Named by Nikkei as one of the “100 Most Influential People for Japan,” Saito began software programming at an early age and started his own company in high school. By the time he was named Entrepreneur of the Year in 1998 (by Ernst & Young, NASDAQ and USA Today), he was recognized as one of the world’s leading authorities on encryption, biometric authentication and cyber security.
After selling his business to Microsoft, he moved to Tokyo in 2005 and founded InTecur, a consultancy that identifies innovative technologies, develops global talent and helps entrepreneurs become successful. In 2013, Saito was appointed as a Special Advisor to the Cabinet Office for the Government of Japan.
Similarly, in 2012 he served as a council member on national strategy for the Cabinet-level National Policy Unit, and prior to that, he played a significant role in the Fukushima Nuclear Accident Independent Investigation Commission (NAIIC). He is a Foundation Board Member at the World Economic Forum (WEF), and has been named by the WEF as both a Young Global Leader and Global Agenda Council member.
Saito also advises several national governments around the globe. In Japan, he has worked in various capacities with institutions such as METI, MIC, MEXT, and MLIT; the Japan Society for the Promotion of Science (JSPS); the National Institute of Advanced Industrial Science and Technology (AIST); and the Information Technology Promotion Agency (IPA), among others.

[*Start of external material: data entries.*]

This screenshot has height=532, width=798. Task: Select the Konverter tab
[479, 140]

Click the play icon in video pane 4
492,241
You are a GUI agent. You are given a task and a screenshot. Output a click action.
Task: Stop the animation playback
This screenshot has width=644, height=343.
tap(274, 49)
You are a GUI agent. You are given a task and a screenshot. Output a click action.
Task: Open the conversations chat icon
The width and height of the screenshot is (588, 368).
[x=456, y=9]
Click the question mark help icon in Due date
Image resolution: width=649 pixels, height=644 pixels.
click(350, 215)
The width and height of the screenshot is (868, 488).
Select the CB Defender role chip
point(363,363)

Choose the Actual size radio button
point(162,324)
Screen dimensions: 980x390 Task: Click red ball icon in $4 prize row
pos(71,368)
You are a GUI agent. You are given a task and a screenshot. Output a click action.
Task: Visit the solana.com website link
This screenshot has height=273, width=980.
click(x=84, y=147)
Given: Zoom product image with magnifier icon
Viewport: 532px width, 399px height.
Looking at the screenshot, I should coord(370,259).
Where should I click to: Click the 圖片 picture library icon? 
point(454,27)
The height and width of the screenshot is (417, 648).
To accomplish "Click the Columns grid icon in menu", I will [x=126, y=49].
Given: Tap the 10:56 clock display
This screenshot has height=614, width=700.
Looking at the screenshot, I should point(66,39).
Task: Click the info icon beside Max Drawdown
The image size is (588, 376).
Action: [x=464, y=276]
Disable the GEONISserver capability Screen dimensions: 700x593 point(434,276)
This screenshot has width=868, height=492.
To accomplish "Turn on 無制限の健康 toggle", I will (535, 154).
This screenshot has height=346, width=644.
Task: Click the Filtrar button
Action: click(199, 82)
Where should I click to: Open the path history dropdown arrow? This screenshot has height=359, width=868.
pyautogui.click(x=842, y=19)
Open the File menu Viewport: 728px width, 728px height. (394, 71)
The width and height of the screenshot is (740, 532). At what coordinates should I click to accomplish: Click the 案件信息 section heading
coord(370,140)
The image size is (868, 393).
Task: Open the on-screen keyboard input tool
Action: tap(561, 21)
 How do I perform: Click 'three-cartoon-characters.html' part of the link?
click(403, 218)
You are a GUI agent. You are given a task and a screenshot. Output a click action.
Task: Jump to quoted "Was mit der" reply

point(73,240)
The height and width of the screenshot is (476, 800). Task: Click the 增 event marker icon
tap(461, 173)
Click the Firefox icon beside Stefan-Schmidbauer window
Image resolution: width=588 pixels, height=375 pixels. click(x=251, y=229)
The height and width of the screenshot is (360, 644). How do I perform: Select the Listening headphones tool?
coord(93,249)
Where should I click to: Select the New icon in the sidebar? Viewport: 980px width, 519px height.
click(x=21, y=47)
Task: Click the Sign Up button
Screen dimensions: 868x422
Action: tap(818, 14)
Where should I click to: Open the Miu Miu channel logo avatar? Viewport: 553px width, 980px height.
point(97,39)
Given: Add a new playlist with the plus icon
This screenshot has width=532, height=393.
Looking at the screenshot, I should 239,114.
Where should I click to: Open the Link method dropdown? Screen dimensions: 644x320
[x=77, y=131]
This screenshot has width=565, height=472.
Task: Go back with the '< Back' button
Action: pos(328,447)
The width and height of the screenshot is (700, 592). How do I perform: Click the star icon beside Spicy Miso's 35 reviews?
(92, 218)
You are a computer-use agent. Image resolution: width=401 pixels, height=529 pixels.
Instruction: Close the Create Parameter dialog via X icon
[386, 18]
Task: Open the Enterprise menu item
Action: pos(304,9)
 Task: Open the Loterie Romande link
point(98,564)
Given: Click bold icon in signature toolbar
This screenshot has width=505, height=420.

He teaches at multiple universities, serves on several corporate boards, appears as a commentator on national TV and is the author of numerous publications in addition to writing a weekly column for a prominent Japanese business newspaper. His best-selling management book, The Team: Solving the Biggest Problem in Japan, was published by Nikkei BP in 2012, his follow-on book, Is Your Thinking up to Global Standards?, was published by Daiwa Shobo in late 2013 and his autobiography, An Unprogrammed Life: Adventures of an Incurable Entrepreneur, was published in 2011 by John Wiley & Sons.